A new planning tool developed by SRUC in partnership with Teagasc and University of Reading replaces previous IPM plans which were largely static tick lists and now lets you score your IPM practices.  The plan uses farmer derived metrics to value the how important different interventions, such as rotations or varieties, are in reducing pest and disease risk.  So this new plan is not some ivory tower notion of what works on farms.  Even this early part of building the IPM tool gave some interesting pointers to the sustainable thinking of growers, so for example preventative measures such as rotations were the interventions judged most useful by growers.  Pleasingly in early prototype runs with more than 200 growers, Scotland scores quite highly so there is a positive message already for our industry that we are not starting from zero with IPM.

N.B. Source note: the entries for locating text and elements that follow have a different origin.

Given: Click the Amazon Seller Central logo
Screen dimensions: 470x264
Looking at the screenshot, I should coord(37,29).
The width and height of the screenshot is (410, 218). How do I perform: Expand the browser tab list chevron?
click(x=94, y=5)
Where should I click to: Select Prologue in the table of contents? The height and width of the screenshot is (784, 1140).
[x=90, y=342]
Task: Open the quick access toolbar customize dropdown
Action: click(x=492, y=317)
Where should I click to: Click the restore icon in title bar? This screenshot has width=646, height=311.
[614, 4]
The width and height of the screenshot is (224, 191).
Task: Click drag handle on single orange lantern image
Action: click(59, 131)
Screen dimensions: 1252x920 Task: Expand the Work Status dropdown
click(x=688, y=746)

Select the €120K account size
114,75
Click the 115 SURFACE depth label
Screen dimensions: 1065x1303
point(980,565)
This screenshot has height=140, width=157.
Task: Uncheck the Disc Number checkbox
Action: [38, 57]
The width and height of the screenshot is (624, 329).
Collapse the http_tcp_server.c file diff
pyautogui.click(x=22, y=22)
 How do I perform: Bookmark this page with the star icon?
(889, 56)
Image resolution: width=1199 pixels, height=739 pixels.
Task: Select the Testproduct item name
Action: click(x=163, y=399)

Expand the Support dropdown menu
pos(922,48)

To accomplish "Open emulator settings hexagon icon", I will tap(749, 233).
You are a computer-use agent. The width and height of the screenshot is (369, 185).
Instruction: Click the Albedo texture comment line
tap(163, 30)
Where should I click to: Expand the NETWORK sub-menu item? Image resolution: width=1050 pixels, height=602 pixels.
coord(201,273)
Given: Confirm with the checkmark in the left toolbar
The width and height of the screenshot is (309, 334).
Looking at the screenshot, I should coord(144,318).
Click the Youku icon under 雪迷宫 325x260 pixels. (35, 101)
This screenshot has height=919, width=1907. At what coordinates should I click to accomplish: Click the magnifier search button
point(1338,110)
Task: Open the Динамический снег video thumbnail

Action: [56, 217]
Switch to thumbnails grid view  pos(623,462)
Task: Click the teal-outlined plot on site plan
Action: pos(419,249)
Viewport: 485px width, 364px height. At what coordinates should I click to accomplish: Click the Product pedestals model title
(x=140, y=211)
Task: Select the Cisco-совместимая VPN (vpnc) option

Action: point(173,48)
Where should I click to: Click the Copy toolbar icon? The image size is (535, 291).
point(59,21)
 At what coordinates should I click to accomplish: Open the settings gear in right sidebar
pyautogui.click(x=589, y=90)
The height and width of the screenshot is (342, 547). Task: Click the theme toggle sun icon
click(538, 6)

The new tools has been picked up by the Scottish and English Vis and by quality assurance schemes Scottish Quality Crops Ltd and Red Tractor.  It now replaces the older plans. The Scottish Plan is hosted on Scotland’s Plant Health Centre’s website.  The information entered is for your own use and the print out will help demonstrate to auditors that you have completed a plan.  The data is securely held and will not be used to identify individuals.  It really is a tool to let you baseline your farm and adopt the practices that make the biggest difference to reducing pest weed and disease burdens and hence reliance on pesticides.  IPM is often wrongly described as the biological alternatives to conventional pesticides but this completely misses the point.  The careful use of pesticides where needed and then applied at doses and in ways that reduce their impact are key features, as is the fact that after application you review their effect and adjust future spray plans accordingly.  There are so many wins in that efficient and targeted approach.

Feedback is that it takes about 20 minutes to complete the plan and print off or save a copy.